Lo escribió alguien en Twitter y lo recogió el catedrático José Luis Jiménez, uno de los científicos que más y mejor está divulgando sobre la transmisión del coronavirus: comprar toneladas de gel hidroalcohólico y descuidar la ventilación es como plantear el sistema defensivo de un equipo de fútbol para que no te meta un gol el portero del equipo contrario. Puede pasar que te marque el guardameta rival, pero ningún entrenador en su sano juicio ordenaría su defensa para evitar tal (remota) posibilidad. Es decir, el contagio por contacto con objetos (fómites) puede ocurrir, pero es mucho más improbable que el que ocurre por inhalación del aire exhalado por una persona infectada. También sabemos que la probabilidad de contagiarse al aire libre es 20 veces menor que en interiores, donde la distancia no es garantía de seguridad.

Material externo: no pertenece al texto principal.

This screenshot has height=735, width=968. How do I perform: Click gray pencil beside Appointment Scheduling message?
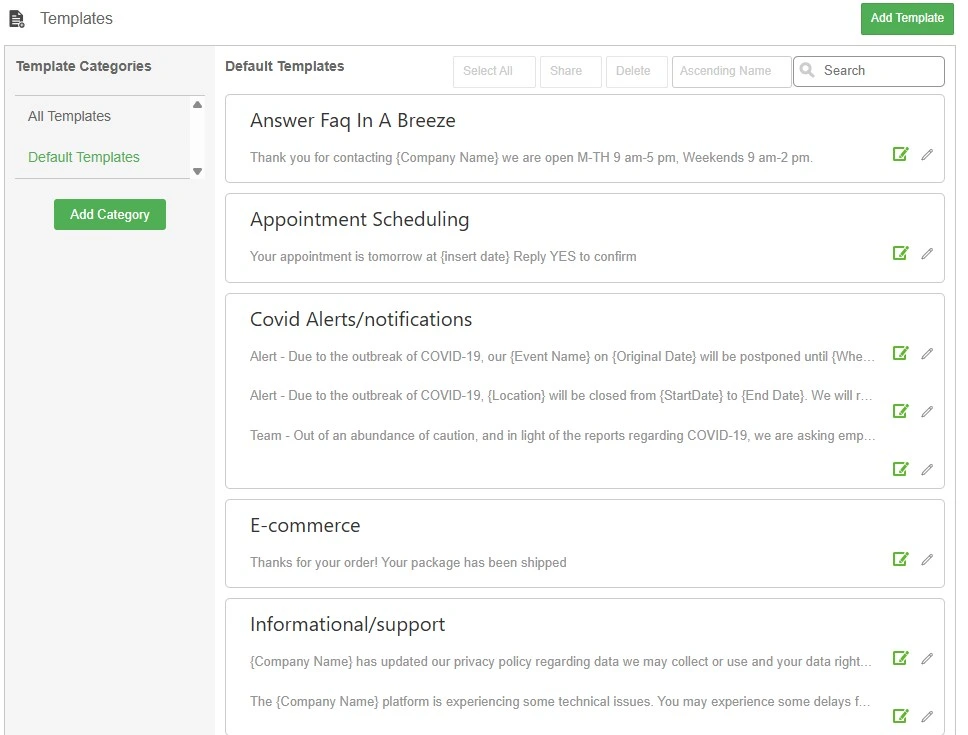point(927,253)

Por todo esto extraña que el Gobierno obligue a llevar mascarilla incluso cuando estemos en la playa, tumbados en la toalla, solos o con convivientes, y a varios metros de otras personas. La brisa renueva el aire constantemente, por lo que la probabilidad de contagiarnos de esa forma tiende a cero. Otra circunstancia diferente es si paseamos por la orilla de las playas, generalmente atestadas en verano, cruzándonos con no convivientes.

Haría bien el Gobierno en explicar la dinámica del contagio y la mayor gravedad de las nuevas variantes. En cambio, Fernando Simón les resta importancia y Pedro Sánchez, alérgico a dar malas noticias (o sea, a la verdad) solo habla de vacunas, ansioso por ponerse la medalla.